_Problem details:_
Could you reproduce the records below verbatim, starting at the line with "Click the Adapter Type entry" and stopping after the line with "[x=224, y=280]"?

[Dataset rows]
[Start]

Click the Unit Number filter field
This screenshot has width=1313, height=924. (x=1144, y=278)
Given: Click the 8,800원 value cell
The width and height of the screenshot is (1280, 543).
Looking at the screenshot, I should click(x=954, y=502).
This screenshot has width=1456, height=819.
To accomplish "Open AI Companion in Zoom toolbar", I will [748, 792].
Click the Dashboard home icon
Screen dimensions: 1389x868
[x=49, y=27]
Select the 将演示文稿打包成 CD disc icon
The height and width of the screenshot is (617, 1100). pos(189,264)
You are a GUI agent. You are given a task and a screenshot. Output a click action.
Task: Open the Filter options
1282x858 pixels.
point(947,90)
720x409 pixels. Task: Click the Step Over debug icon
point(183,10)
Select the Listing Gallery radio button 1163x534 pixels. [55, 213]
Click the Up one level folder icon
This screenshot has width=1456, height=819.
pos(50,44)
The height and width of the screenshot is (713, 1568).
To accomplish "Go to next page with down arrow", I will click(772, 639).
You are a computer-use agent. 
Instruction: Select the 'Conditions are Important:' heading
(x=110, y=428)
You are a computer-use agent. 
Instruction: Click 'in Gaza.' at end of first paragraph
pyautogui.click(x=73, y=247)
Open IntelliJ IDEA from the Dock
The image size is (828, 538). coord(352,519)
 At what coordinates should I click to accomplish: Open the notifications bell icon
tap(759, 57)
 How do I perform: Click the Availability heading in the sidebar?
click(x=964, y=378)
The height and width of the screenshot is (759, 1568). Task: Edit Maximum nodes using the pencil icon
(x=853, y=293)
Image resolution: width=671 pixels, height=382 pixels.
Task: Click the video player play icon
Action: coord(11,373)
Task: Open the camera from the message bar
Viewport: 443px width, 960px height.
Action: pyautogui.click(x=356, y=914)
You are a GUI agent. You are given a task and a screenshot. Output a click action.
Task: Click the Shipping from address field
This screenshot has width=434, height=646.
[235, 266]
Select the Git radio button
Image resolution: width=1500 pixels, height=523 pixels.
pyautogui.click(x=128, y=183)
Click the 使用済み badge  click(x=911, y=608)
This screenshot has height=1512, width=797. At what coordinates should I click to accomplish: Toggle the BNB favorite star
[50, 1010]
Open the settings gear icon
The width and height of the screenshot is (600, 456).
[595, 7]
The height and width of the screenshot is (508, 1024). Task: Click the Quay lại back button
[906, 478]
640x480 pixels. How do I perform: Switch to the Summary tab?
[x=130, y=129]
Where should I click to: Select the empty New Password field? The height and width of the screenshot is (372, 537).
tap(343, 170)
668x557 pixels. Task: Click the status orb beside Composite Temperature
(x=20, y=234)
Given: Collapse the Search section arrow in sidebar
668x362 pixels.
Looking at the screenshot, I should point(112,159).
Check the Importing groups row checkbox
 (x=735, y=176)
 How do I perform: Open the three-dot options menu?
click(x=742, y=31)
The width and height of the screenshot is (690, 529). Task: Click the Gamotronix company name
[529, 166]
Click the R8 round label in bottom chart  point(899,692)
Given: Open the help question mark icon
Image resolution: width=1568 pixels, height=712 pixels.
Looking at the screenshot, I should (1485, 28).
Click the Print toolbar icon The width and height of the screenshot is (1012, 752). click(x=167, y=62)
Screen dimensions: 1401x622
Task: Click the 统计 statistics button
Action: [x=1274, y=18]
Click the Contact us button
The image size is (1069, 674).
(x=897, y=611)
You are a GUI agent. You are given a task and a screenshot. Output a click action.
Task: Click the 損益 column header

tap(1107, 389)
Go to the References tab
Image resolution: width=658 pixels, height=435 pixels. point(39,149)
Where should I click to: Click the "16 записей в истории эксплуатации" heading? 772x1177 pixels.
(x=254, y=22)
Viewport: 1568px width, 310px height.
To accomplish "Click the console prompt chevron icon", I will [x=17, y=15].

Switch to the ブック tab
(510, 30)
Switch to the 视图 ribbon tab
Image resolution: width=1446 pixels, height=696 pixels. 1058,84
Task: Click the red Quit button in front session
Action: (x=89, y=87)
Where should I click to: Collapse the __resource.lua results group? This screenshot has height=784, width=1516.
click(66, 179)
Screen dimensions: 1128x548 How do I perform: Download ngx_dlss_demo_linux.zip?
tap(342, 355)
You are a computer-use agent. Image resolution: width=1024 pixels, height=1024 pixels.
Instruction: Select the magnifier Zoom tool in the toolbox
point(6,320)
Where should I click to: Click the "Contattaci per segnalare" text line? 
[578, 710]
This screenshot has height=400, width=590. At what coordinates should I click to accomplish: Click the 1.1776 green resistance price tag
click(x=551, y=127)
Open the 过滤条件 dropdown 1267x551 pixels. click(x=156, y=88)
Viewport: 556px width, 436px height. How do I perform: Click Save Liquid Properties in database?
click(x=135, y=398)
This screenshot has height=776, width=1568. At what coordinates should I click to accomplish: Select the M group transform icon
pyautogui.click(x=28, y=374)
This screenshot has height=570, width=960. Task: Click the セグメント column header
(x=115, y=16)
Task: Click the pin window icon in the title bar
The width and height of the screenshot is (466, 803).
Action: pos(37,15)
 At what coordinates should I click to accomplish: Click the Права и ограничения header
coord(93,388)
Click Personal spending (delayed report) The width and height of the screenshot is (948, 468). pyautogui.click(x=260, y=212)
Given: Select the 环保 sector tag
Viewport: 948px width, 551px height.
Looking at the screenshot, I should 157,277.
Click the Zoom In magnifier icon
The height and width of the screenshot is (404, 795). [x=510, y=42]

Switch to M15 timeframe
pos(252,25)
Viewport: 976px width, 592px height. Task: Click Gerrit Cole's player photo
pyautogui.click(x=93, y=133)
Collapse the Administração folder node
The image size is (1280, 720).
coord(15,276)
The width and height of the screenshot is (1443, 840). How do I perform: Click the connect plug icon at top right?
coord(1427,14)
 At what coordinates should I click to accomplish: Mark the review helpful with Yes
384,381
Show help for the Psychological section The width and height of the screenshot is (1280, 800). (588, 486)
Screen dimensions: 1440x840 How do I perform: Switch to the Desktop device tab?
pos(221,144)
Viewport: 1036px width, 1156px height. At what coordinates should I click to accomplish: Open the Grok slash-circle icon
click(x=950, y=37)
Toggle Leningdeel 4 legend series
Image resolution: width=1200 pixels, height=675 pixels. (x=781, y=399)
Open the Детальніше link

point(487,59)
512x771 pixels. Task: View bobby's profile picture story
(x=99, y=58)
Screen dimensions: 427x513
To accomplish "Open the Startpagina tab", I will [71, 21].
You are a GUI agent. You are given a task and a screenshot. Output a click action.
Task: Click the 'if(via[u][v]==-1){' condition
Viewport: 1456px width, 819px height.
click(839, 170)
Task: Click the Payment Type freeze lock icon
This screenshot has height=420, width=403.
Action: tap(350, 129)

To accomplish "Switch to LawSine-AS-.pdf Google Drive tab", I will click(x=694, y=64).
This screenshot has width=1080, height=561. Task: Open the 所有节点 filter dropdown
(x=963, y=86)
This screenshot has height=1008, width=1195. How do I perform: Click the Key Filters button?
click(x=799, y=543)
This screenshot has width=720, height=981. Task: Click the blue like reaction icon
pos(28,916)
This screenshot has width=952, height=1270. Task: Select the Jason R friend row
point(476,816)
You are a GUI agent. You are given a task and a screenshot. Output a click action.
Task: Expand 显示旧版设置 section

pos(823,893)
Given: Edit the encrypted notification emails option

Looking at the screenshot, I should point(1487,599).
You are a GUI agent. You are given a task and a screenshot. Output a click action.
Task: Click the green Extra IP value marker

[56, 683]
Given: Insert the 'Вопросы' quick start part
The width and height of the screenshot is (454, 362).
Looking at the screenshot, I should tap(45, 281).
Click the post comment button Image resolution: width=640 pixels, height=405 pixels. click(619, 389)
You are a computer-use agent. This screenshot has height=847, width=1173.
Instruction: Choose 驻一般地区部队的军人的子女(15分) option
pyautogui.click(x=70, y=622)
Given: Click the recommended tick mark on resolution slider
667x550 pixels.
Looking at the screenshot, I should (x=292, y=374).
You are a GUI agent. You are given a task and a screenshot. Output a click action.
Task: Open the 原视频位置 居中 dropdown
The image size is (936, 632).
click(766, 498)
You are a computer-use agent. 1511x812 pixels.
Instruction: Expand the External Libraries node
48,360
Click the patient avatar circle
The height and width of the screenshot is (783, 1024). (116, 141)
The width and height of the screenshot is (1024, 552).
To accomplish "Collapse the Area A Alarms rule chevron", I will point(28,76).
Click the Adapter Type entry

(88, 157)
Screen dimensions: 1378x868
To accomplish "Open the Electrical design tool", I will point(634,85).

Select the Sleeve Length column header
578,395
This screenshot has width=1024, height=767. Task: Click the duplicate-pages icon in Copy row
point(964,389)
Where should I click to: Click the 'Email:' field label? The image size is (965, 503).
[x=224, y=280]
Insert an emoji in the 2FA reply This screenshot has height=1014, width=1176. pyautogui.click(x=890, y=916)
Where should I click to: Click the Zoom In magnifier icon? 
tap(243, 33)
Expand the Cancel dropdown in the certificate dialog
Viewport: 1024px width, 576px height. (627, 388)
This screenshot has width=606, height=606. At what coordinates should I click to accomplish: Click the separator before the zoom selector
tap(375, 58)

[End]

_Task answer:_
Click the Adapter Type entry

(88, 157)
Screen dimensions: 1378x868
To accomplish "Open the Electrical design tool", I will point(634,85).

Select the Sleeve Length column header
578,395
This screenshot has width=1024, height=767. Task: Click the duplicate-pages icon in Copy row
point(964,389)
Where should I click to: Click the 'Email:' field label? The image size is (965, 503).
[x=224, y=280]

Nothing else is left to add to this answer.